The Hot Sprockets: Honeyskippin’ Review
Listening to The Hot Sprockets, it’s hard to make out where they are from, which in a universal world is great and what you’d want. Instead of sounding like they are from South Dublin, these guys sound like the are from the Deep South of the U.S.A. Over the past few years, avid connoisseurs of the Dublin scene will have no doubt seen the band, as they honed and perfected their sound. The culmination of that work is their debut record ‘Honeyskippin”.
Starting off is the current single Cruisin’, uptempo with a memorable ‘ooh ooh’ refrain and is a great introduction to the album.
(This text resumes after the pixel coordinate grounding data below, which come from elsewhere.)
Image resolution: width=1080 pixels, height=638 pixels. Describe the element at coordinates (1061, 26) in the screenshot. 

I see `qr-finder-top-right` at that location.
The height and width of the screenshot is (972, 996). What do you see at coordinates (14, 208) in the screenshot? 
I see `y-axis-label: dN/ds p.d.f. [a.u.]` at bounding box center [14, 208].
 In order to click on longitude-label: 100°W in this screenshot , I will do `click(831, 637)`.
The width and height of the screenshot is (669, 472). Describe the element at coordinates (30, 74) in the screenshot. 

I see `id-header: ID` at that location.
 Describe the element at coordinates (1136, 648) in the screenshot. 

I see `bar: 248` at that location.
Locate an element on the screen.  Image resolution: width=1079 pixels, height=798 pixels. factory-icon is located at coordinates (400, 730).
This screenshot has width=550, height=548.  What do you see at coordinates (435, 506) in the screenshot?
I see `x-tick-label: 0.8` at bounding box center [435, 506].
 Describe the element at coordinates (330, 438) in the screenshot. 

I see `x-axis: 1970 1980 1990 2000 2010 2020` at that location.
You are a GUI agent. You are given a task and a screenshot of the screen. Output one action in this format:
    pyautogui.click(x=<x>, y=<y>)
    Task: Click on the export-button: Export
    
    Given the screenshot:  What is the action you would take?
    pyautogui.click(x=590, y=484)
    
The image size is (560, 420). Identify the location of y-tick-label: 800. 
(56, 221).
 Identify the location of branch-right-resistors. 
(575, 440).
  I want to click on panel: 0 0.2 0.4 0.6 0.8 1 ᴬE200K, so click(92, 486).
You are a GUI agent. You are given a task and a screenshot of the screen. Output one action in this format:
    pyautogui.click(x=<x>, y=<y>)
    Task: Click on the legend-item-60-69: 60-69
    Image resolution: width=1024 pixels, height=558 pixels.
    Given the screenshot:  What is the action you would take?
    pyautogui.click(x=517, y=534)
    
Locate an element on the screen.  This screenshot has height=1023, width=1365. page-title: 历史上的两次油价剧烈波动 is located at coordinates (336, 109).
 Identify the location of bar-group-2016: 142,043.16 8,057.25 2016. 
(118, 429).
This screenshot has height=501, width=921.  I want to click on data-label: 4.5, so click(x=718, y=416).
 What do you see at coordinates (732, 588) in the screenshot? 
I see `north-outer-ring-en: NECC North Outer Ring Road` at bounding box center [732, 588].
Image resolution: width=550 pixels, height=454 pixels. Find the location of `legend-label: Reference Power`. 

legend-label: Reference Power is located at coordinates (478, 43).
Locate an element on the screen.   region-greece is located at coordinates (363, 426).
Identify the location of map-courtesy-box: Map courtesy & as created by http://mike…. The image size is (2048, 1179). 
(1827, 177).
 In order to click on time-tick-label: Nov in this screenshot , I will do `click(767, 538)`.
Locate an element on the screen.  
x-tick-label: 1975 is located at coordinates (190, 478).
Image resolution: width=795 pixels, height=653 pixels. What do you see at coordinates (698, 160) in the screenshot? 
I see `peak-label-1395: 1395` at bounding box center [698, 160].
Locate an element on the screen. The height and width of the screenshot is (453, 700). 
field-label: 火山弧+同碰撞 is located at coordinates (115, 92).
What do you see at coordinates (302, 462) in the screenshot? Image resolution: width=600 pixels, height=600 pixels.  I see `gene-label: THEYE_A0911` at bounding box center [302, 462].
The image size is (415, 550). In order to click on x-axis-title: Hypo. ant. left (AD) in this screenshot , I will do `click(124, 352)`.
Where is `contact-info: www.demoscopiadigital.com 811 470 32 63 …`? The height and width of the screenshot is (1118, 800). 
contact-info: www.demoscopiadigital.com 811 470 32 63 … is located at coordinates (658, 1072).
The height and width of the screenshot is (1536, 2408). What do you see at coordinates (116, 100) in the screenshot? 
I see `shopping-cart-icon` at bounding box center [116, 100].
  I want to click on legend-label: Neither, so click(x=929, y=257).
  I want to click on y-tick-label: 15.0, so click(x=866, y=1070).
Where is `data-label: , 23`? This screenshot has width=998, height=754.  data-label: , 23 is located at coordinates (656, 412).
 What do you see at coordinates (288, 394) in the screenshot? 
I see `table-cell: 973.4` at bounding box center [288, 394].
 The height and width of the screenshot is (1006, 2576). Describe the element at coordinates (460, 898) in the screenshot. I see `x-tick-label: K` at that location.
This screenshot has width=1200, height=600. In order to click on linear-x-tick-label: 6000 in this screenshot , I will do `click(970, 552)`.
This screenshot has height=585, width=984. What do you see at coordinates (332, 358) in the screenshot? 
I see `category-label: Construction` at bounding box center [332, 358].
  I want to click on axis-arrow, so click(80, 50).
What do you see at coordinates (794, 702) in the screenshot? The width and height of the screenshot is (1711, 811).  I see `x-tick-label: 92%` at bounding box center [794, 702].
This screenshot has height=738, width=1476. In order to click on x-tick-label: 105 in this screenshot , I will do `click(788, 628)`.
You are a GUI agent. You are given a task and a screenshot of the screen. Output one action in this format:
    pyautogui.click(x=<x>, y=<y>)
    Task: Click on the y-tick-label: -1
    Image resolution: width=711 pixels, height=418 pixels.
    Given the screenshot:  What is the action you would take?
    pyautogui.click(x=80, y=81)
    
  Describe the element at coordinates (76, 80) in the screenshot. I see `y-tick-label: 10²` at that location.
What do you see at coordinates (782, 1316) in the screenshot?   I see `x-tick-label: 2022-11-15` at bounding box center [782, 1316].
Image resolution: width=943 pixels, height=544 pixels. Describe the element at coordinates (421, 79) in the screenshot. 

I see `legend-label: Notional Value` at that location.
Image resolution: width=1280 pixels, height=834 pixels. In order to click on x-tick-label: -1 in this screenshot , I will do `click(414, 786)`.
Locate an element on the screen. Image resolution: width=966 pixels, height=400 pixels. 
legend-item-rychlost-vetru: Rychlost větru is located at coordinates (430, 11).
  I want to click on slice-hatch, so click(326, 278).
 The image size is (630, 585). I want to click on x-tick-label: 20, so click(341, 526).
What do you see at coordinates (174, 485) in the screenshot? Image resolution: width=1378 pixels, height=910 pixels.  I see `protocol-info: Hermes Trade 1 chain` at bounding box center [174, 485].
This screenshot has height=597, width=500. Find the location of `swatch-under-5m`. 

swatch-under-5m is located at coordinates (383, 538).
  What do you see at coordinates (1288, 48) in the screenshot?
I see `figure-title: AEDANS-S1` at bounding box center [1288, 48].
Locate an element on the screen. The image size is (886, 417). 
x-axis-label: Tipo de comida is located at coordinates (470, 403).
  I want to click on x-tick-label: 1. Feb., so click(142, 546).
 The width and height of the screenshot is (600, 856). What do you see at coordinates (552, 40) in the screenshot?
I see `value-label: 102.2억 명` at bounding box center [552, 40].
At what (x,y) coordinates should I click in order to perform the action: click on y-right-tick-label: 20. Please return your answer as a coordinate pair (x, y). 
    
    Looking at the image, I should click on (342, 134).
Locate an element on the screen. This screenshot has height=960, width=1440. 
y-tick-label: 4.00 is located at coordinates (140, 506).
Recorded in Spain and produced by Boz Boorer, The Hot Sprockets have managed to capture a timeless sound, not entirely crystal clear with a nice vocal effect giving an old microphone feel.
The album is a definite how to in dirty country rock, that’s not saying it formulaic, it’s saying, The Hot Sprockets have taken classic structures, updated and given them the Sprocket treatment. What they’ve ended up with is a damn fine contemporary dirty rock album.
You’ve got the traditional foot stomping tracks, they are not there just for the sake of it though. Everything is structured, broken down, there for a reason. Alongside those ‘Midnight Train’ has a lazy laid back feel. Imagine one horse town and it’s hot. ‘Long Way From Home’ and ‘Cold Winter’ are both acoustic cowboy led tracks. Five tracks in, ‘Chant’, a vocal and handclap track provides an interlude.
The Hot Sprockets have set themselves a tone for the album and have excellently stuck to it. Lyrically throughout, they speak of what many would conceive of a Americana cowboy life. Sleep Shake, ‘sleeping on the porch’ and on Bad Jim ‘take no breaks on the 4th of July’. They continue this theme exceptionally well.
Really enjoyed this album, I just hope that the band are on the right continent.